As reported by the Columbia Daily Tribune, the school had a habit of announcing weekly prayer meetings and allowing a Christian student group to meet before classes while other clubs were not allowed to do so. The complaint, filed by the American Humanist Association on behalf of the plaintiffs, named not only the Fayette R-III School District and Principal Darren Rapert, but teacher Gwen Pope, the sponsor of the Christian student club. Pope was alleged to have prayed with students and displayed personal religious materials in her classroom. The Tribune story notes that Pope is no longer with the district.
The consent decree issued by U.S. District Judge Nanette Laughrey also requires extensive revisions to the district’s Student Teacher handbook, which governs student organizations, meeting times, and announcements.
The defendants apparently remained defiant:
“After months of investigation and interviews the district determined that virtually every allegation made by the plaintiffs was false, misleading or taken out of context,” Superintendent Tamara Kimball said in a statement issued in response to questions about the settlement. “As a result, the district agreed that the one allegation we did confirm as accurate, the content of the morning announcement, would be a simple concession to make so we could put this lawsuit behind us and continue our mission of educating students.”
However, AHA Legal Director David Niose disagrees.
“It’s very well established that schools can’t be promoting prayers or sponsoring prayers or anything like that, so to get over the intercom and say ‘Morning devotionals are occurring down at Mrs. So-and-so’s room,’ that’s just not appropriate.”
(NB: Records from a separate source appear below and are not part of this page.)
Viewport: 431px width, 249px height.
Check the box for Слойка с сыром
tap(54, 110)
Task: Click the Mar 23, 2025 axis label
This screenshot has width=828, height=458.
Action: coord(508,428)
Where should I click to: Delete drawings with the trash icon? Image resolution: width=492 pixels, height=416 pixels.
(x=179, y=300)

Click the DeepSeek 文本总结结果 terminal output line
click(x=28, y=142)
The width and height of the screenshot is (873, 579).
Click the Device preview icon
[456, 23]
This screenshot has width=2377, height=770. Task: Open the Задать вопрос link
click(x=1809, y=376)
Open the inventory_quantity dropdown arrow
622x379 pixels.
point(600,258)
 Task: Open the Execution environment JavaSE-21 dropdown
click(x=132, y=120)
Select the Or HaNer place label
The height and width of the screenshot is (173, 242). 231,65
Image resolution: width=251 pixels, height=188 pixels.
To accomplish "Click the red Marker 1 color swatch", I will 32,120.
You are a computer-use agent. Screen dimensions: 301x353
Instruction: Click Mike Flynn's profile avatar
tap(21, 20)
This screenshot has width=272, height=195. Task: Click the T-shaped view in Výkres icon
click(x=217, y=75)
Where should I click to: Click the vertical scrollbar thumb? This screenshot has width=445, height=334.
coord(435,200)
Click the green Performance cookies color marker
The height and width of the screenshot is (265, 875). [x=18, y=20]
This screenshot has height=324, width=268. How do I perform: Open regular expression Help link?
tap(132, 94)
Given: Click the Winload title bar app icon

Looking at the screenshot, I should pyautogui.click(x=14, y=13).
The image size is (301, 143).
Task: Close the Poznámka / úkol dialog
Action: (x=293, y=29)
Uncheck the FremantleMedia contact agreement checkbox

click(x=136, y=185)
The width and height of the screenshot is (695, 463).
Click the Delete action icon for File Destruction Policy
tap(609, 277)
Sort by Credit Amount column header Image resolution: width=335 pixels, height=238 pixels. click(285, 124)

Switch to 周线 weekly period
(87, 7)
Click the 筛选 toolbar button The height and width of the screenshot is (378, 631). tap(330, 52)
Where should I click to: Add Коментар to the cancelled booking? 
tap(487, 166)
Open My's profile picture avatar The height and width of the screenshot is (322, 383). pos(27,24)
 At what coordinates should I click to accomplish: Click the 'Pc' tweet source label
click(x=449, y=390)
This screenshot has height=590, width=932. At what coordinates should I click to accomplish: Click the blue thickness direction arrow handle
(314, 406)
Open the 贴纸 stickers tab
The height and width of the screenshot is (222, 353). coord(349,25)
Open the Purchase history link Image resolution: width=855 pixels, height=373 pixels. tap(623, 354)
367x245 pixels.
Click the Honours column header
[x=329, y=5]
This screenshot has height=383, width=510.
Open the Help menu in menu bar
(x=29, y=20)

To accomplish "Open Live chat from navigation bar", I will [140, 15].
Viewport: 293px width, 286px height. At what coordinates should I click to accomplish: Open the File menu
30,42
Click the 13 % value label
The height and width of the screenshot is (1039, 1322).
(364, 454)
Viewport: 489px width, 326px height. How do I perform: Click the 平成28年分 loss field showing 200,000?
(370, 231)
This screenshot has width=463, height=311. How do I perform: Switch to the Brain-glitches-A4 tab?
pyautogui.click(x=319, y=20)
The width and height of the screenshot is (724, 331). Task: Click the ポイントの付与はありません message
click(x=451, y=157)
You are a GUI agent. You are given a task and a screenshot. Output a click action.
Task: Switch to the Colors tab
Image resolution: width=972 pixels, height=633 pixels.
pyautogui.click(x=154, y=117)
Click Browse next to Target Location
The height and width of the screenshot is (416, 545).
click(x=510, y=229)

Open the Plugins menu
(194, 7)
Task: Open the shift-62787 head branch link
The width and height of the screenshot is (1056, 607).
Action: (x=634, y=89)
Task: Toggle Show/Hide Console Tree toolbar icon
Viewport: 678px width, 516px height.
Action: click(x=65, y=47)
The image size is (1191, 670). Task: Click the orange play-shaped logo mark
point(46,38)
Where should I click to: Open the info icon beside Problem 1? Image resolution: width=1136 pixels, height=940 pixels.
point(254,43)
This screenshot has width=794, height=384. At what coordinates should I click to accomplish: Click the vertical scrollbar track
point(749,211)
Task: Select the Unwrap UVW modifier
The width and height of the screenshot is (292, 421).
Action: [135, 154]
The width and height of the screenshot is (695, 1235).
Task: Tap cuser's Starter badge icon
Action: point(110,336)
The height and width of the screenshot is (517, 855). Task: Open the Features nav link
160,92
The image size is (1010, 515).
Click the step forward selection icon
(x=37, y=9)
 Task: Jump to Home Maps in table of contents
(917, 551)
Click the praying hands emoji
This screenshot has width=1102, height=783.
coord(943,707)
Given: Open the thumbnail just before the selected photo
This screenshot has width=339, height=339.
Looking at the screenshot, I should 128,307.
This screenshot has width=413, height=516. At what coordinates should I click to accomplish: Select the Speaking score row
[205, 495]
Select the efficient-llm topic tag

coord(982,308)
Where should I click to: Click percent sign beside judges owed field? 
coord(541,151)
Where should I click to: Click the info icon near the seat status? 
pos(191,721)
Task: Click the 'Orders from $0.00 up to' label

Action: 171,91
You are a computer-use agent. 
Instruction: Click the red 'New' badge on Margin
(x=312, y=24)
As Fayette High School student Gavin Hunt, one of the plaintiffs, wrote on the American Humanist Association website back in December:
“In this lawsuit, I am challenging my school’s longstanding practice of allowing teachers to pray with students and to participate in Christian student group meetings during the school day. The way in which faith is regarded at Fayette High School is as a status symbol. To them, claiming to be a part of the religion is more important than abiding by the rules of it. If you don’t belong to that particular faith, you’ll be alienated by your peers, and possibly your teachers. This conduct is divisive, and serves no purpose other than displaying an illusory superiority.”
We can only hope the plaintiff’s team next tackles on that notorious revision made to the Pledge of Allegiance. You know the one – “under God.”